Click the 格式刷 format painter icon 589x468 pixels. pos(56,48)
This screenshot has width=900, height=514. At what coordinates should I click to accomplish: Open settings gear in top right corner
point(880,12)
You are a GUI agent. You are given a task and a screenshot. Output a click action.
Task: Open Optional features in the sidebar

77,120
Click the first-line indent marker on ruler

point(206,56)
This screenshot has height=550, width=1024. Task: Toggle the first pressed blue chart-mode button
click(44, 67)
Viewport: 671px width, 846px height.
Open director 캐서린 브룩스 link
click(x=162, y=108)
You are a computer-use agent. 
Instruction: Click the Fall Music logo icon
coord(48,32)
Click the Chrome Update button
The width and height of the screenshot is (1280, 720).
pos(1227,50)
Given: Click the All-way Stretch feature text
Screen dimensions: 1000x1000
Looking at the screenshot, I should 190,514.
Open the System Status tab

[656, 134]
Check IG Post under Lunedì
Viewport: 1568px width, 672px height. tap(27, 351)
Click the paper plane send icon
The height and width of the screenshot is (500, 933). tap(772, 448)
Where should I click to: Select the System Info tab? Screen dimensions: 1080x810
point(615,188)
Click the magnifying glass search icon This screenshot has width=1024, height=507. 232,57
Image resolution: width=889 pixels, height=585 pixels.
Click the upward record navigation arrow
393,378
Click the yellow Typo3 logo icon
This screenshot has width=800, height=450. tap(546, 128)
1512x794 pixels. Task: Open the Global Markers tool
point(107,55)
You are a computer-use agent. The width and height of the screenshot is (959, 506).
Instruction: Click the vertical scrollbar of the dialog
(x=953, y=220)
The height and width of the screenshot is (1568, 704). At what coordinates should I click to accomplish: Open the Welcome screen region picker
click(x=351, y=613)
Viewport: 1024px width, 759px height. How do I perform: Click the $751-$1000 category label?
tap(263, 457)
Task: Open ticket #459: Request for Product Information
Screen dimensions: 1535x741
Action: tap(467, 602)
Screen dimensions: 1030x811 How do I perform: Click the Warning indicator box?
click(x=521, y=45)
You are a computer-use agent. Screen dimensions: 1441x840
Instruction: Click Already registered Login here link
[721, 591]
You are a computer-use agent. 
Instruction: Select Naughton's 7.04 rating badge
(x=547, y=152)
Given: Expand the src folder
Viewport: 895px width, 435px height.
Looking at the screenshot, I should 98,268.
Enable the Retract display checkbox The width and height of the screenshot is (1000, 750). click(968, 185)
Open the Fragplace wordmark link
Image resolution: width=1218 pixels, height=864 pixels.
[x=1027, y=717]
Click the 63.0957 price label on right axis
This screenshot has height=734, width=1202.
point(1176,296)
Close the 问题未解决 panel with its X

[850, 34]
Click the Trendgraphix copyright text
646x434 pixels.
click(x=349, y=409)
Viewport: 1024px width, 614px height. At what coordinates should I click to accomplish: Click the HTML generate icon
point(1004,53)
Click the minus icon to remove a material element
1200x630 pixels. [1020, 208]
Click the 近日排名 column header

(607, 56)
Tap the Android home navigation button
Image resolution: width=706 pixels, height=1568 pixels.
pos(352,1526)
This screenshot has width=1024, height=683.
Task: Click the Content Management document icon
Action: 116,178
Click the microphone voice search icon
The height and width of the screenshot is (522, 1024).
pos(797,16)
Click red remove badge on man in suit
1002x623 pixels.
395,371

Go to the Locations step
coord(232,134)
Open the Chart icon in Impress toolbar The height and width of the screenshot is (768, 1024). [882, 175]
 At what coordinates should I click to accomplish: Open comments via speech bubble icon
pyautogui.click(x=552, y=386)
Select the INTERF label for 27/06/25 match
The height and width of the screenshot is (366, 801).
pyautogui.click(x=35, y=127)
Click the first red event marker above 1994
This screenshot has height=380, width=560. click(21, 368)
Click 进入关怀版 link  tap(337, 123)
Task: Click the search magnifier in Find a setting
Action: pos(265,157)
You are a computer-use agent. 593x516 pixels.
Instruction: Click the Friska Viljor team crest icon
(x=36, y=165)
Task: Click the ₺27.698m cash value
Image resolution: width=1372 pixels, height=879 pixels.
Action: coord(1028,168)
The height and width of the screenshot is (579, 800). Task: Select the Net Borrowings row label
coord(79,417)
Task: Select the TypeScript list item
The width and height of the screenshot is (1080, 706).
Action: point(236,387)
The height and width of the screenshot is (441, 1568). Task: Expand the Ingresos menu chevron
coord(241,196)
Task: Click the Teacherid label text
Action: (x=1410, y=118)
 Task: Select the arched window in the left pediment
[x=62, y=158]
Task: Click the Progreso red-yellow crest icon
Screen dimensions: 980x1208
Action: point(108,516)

■ ACTIVITY: Copy out every line from the records that has the word "computer".

■ EXPECTED ANSWER:
You are a computer-use agent. 
You are a computer-use agent. The width and height of the screenshot is (959, 506).
You are a computer-use agent. Screen dimensions: 1441x840
You are a computer-use agent. 
You are a computer-use agent. 593x516 pixels.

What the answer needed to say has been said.